(Passage to read):
Start of Block

How To Create a Great Digital Newsletter

Published on December 20, 2017

Why an Email Newsletter?

Producing original content for your site without offering a digital newsletter is a lot like putting a toy’s motor into your Ferrari - you’ve got great material, but it’s going nowhere fast. 

For millions of us around the world, email is already a primary mode of communication, whether on a laptop, a smartphone, or a tablet; indeed, according to one study, people send more than 200 billion emails a day, which translates to more than 2 million emails every second. 

With that being said, putting together a digital newsletter through online services (we tend to like MailChimp here at Geek) is a highly effective way to secure a consistent audience while:

  • building brand awareness
  • communicating company information
  • making announcements about new products or services.

Distributing a regular digital newsletters gives your dedicated followers something to expect and allows you to stay in contact with them, on top of providing an outlet to freshen up old content and get it in front of new audiences. You could call that a win-win.

Like most content marketing techniques, however, there is some finesse and strategy involved in email marketing. Visualize your own inbox, for instance: Chances are that most of the promotional materials that you receive go unopened and gather digital dust as they slowly move into the void of unread emails, never to return.

Now, can you pick out one of these emails that you did open and read? As far as digital newsletters go, that’s a successful send.

When creating your newsletter, it’s helpful to consider what works and fails in your own personal experience. Here are some tips to help you get the juices flowing:

The Bad Newsletter

Let’s get the negative stuff out of the way first. You’ve seen email blasts like these before, and you’ll more than likely see them again. You know the type. Here’s what constitutes a poorly written and sent digital newsletter:

Irrelevant Content

For example, a tech company could randomly send out a review of Britney Spears’ latest album. While this review could offer some sharp insight into bass drops and lyrical structure, is it actually teaching the audience anything that they’re looking for from this company? Nope. If it's not offering any value to the consumer or to the organization sending it, it's not effective content marketing.

Sloppily Segmented Lists

If you’re planning on sending out multiple emails to people within different, self-identified regions or groups (a process that we call "personalized marketing"), make sure that you’re organizing and coding them correctly. You don’t want your audience in Chicago receiving that killer top-10 list of Portland mixologists, or for your important clients to see the dreaded "Hello, [Name]" greeting.

Tarnished Company Image

Think back to the bad email in your inbox. Can you name the company? When was the last time you used their services or visited their site? Unless it’s a business that offers a necessary product, like insurance or electricity, you probably only still receive that email because you haven’t visited their site to unsubscribe. Bottom line? A poorly constructed or pestering email will actually do your brand more harm than good.

End of Block

(Material provided):
Start of Block

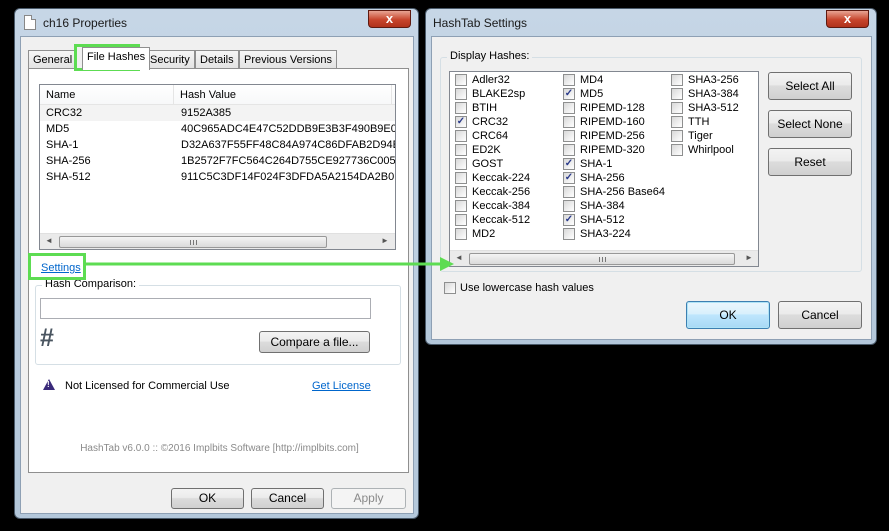  Describe the element at coordinates (612, 108) in the screenshot. I see `hash-checkbox-label: RIPEMD-128` at that location.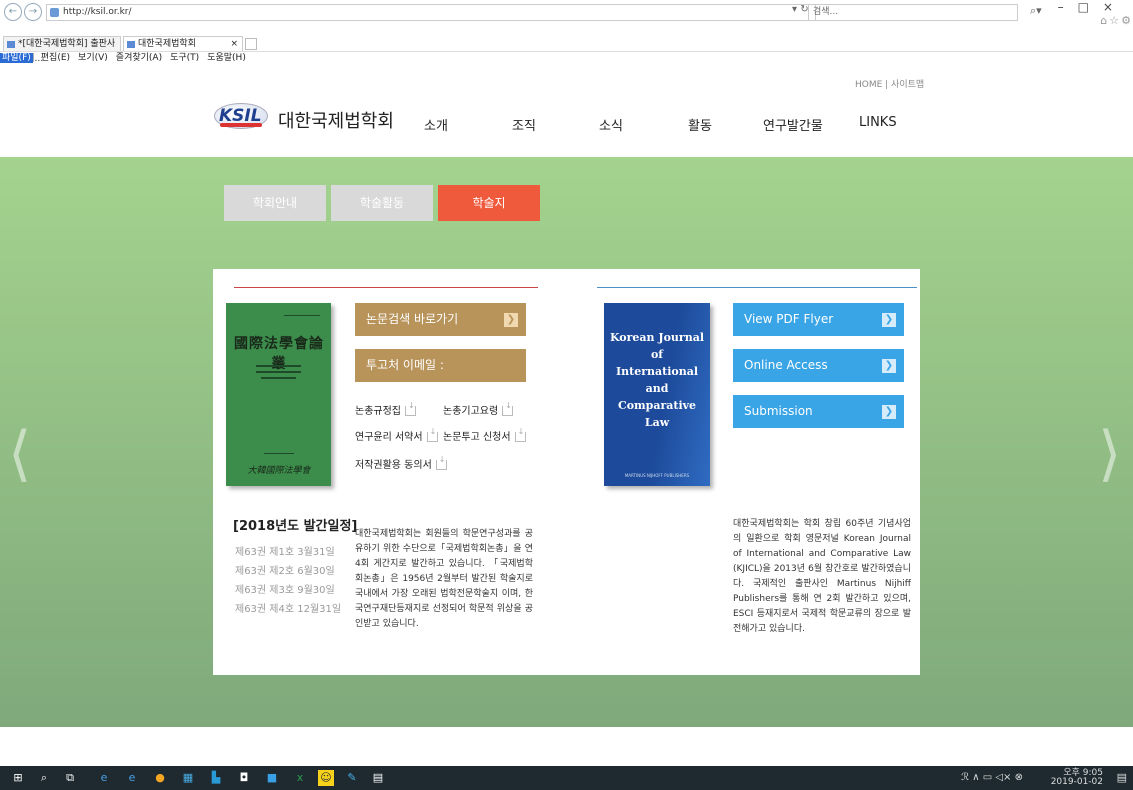  Describe the element at coordinates (139, 58) in the screenshot. I see `menu-favorites: 즐겨찾기(A)` at that location. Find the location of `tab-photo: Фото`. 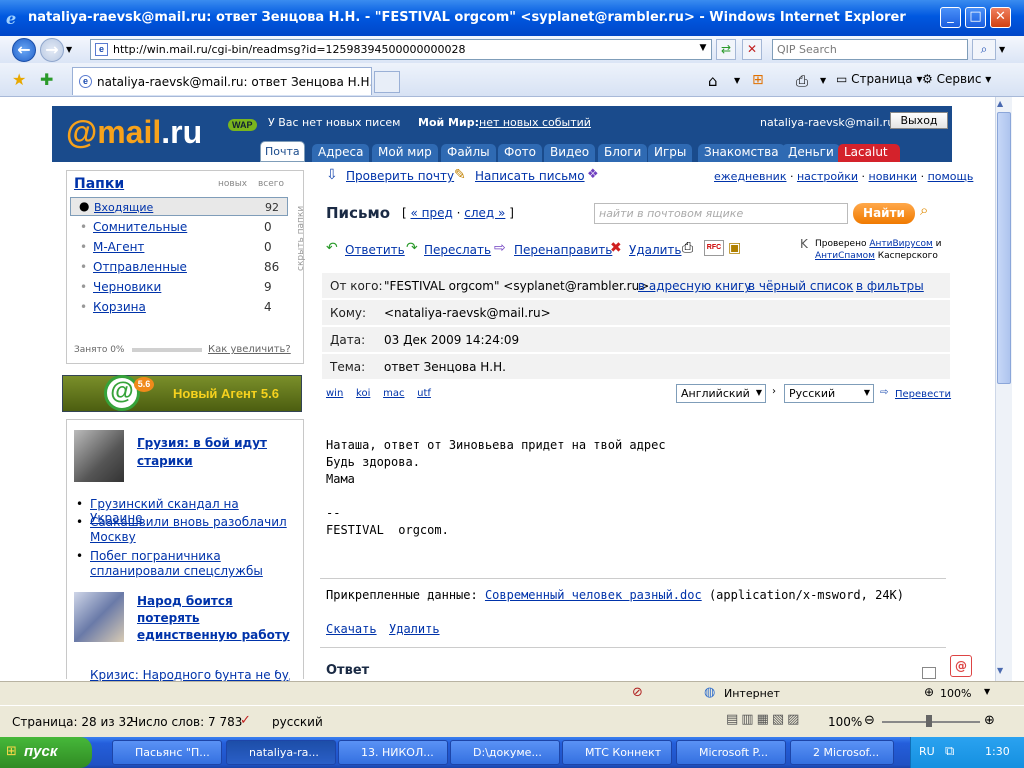

tab-photo: Фото is located at coordinates (520, 153).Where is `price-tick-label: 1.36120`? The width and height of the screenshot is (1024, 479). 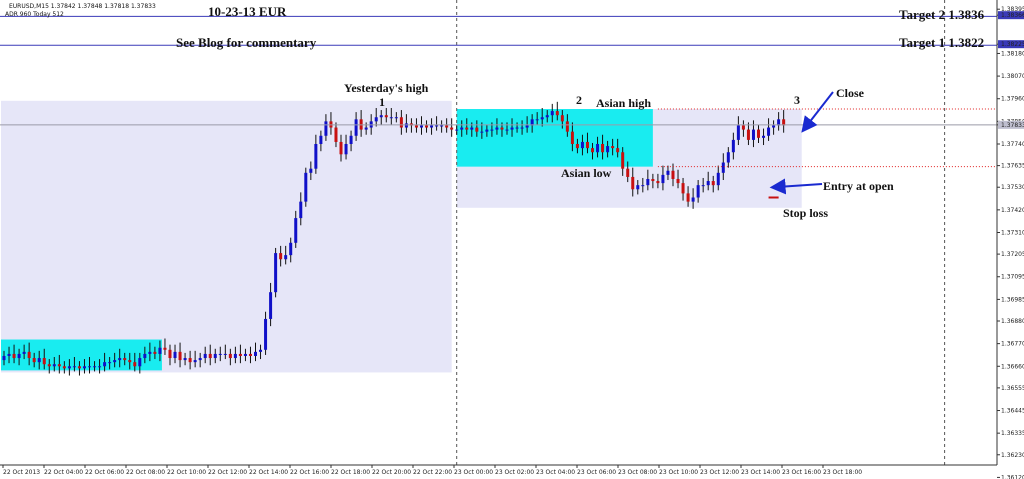 price-tick-label: 1.36120 is located at coordinates (1012, 476).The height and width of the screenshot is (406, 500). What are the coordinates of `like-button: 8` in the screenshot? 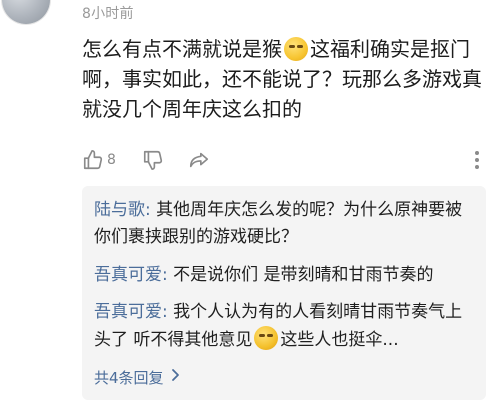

End of Block

(Aim of the task): Repeat the passage from the newsletter article word for word, starting with "Published on December" and going on through "going nowhere fast.".

(Answer for the task):
Published on December 20, 2017

Why an Email Newsletter?

Producing original content for your site without offering a digital newsletter is a lot like putting a toy’s motor into your Ferrari - you’ve got great material, but it’s going nowhere fast.